A YouTube excerpt can be see (for the time being, anyway) below, or at https://youtu.be/KqUxbTd8DKo.



The viewer is really left to presume that Blanche's Mr. September is really gifted with what might be called (in urban slang) a "manaconda" between his legs. (the term "manaconda" is a contraction of the two words "man" and "anacanda" which is the longest snake in the world). Draw your own conclusion.

Anyway, following Rue McClanahan's death in 2010, it became known that Rue had a LOT of memorabilia saved from her work in television; in fact she had saved so much that she ended up renting several storage units to save it all. She also had a provision written into her contract for "The Golden Girls" whereby she was permitted to keep all of the clothes that were worn by the character Blanche in the show. They were all custom-made outfits for each actress/actor in the show.

Rue also had kept the supposed "gift" from that episode: 'The Men of Blanche's Boudoir' calendar. In an auction following Rue's death, we learned that there was a little more to 'The Men of Blanche's Boudoir' than racy photos of naked men that television viewers never got to see. Some actual photos of that particular prop taken from an auction (the price was $4,000) of her vast collection. The actual 'The Men of Blanche's Boudoir' calendar measured 9 1/2 x 11 1/2 and was signed to her from the guys in the prop department for the show. The website for Rue's the estate sale can still be viewed at http://estateofrue.com/catalog/original-the-men-of-blanches-boudoir-calendar-sold/.



For the record, Rue's copy of that prop, rather than containing photos of completely naked men (which Rue very likely would have liked), the sale revealed that the cut-up duo who ran the props department for the show had loaded the mockup with real photographs of various crew members in compromising positions. When presented with the prop during a taped rehearsal, the ladies' reactions quickly brought the scene to a halt!
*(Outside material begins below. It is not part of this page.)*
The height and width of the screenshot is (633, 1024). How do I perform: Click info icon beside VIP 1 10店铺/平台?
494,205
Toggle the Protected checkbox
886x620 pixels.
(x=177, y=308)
For the record, not all of the items from the Rue's estate sale have sold and some can still be purchased, but this one was one of the items on the "sold" list!


Regardless, it is worth noting that "The Golden Girls" being a top-rated sitcom that starred older women were able to get away with risque jokes that did not fly in other sitcoms of that era. Hence, jokes about Mr. September's manaconda were approved when the fifty-something Golden Girls said them, whereas sitcoms with younger actresses would find the network censors cutting similar lines. Indeed, NPR's Terri Gross asked Bea Arthur about that in an April 2007 interview, although Bea Arthur's response was merely "I guess so".
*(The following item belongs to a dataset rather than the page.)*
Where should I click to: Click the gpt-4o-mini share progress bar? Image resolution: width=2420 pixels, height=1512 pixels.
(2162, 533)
The relevant dialogue was as follows:

Terri GROSS: That's an episode of "The Golden Girls," with my guest, Bea Arthur, along with Rue McClanahan and Betty White. Were you able to get away with a lot of sex jokes on "The Golden Girls" because it was about older women?

(Soundbite of laughter)

Ms. ARTHUR: I guess so, I guess so. Yes, the first time you saw women - I hate that expression - of a certain age well-groomed and having active sex lives and great earrings, I remember.

The interview can be listened to below, or by visiting https://www.npr.org/templates/story/story.php?storyId=9847148.

Still, we can thank "The Golden Girls" for pushing the proverbial envelope on jokes that a generation earlier would have been banned completely.